UK Finance   – Mortgage Strategy


Home loan lending will fall and arrears will rise next year, as higher interest rates and household costs continue to limit access to mortgage credit, according to UK Finance.

Gross mortgage loans are predicted to fall 5% to £215bn in 2024, says the banking trade body’s mortgage market forecast, adding that next year will be characterised by “continuing challenges in the mortgage market”.  

In 2024 it adds that:  

  • Lending for house purchases will fall by 8% to £120bn  
  • External remortgaging activity will fall by 8% to £60bn  
  • Internal product transfers to fall by 8% to £202bn  
  • Buy-to-let purchase lending to fall by 13% to £7bn  
  • Arrears to rise to 128,800 cases   
  • Possessions to rise by 16% to 5,100, which would be lower than in any year from 2019 to 1981  

The trade body says that even though the “main pressures on affordability look to be peaking,” the level of house prices and interest rates “will continue to weigh heavily” in 2024.  

Its report points out that lenders competed to retain customers against a backdrop of weak new lending volumes this year.   

This saw more customers take out new product transfer deals with their existing lender, which are not subject to affordability tests.   

The product transfer market grew by 11% to £219bn in 2023.   

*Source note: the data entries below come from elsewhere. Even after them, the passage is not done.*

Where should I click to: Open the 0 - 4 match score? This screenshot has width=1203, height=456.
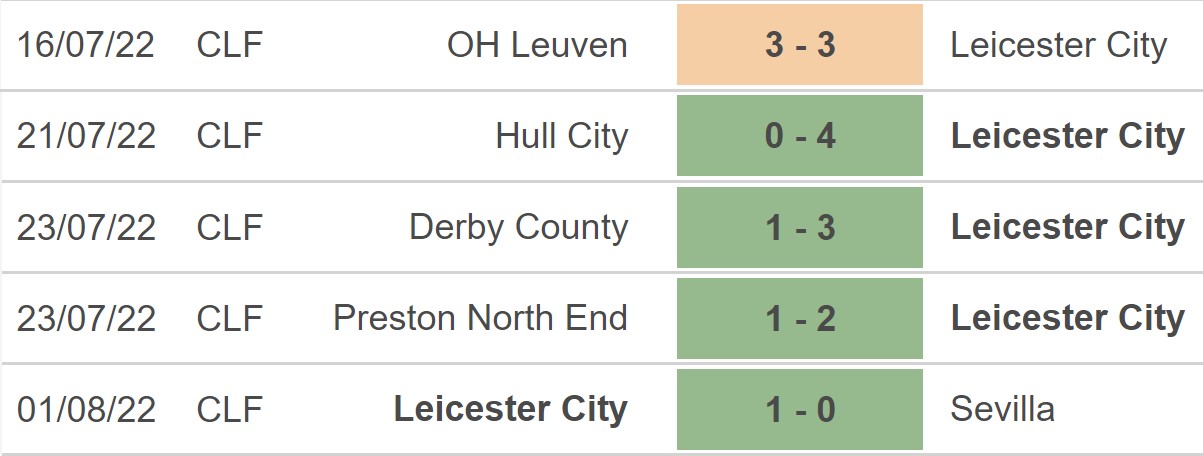pyautogui.click(x=799, y=136)
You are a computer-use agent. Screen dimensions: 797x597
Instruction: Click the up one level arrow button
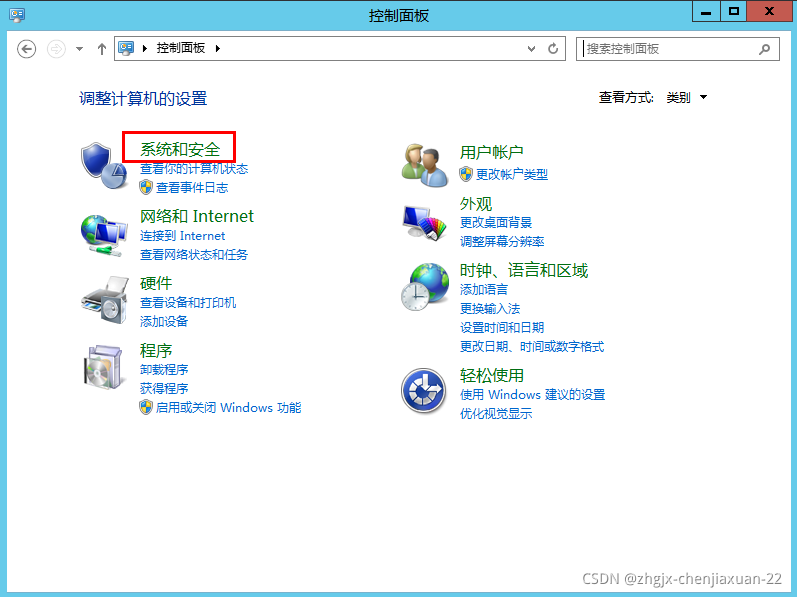(x=102, y=48)
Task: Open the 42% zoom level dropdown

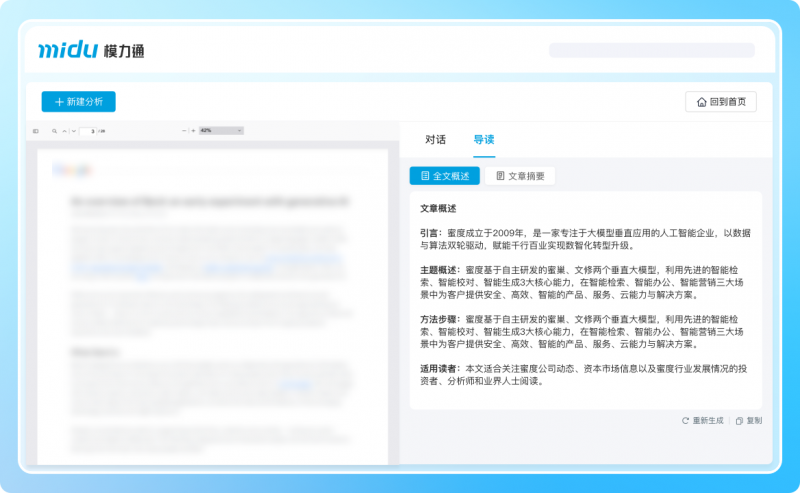Action: (x=220, y=131)
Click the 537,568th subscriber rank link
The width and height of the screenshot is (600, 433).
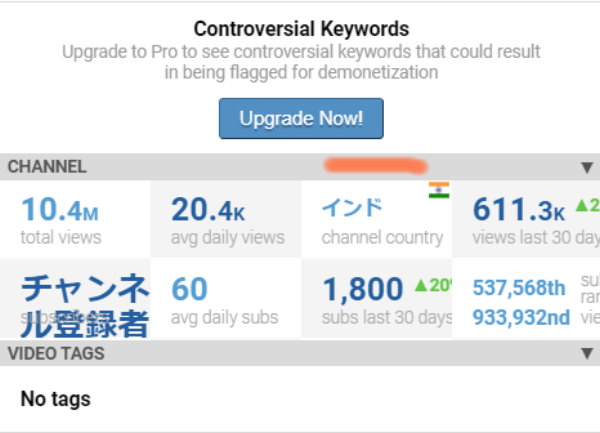(x=519, y=289)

In 2024, the association forecasts that external remortgaging and product transfers “will fall away slightly, following a peak in maturing two-year fixed-rate deals in 2023”.  

The study adds that a mixture of cost, rate, tax and regulatory pressures hit the BTL market last year.  

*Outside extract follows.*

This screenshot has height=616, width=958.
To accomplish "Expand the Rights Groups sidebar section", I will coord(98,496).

It says: “The cumulative effect of these factors has meant that BTL lending has experienced a sharper contraction than the residential market.   

“New BTL house purchase lending fell by 53% in 2023, and remortgaging by 47%.   

“Next year, we forecast a smaller contraction but the greater challenges for BTL investors remain, particularly for smaller-scale landlords who are less able to spread costs across their portfolios.”  

The trade body says that household cost-of-living and pressures continued throughout 2023, which led to 105,600 households falling into arrears, a jump of 30% compared with December 2022.   

The report says: “In 2024, although no significant increase in the Bank of England rate is expected [currently at 5.25%], the existing pressure on payments will persist, and we forecast arrears will rise to 128,800 by the end of 2024.   

“In 2025, we predict arrears will rise more modestly to 137,800 cases, as the pressure on mortgage payments begins to recede.”  

UK Finance head of analytics James Tatch says: “With these pressures unlikely to ease significantly in the short term, we expect lending to remain weak in 2024, with a gradual improvement in affordability reflected in a modest increase in activity levels in 2025.”  

Target managing director Katie Pender adds: “It will be interesting to see too whether borrowers will start to feel more confident now that mortgage interest rates are falling.   

“With a general election likely next year though, borrowers will need to feel confident in the stability of the market after what has been a rocky period.”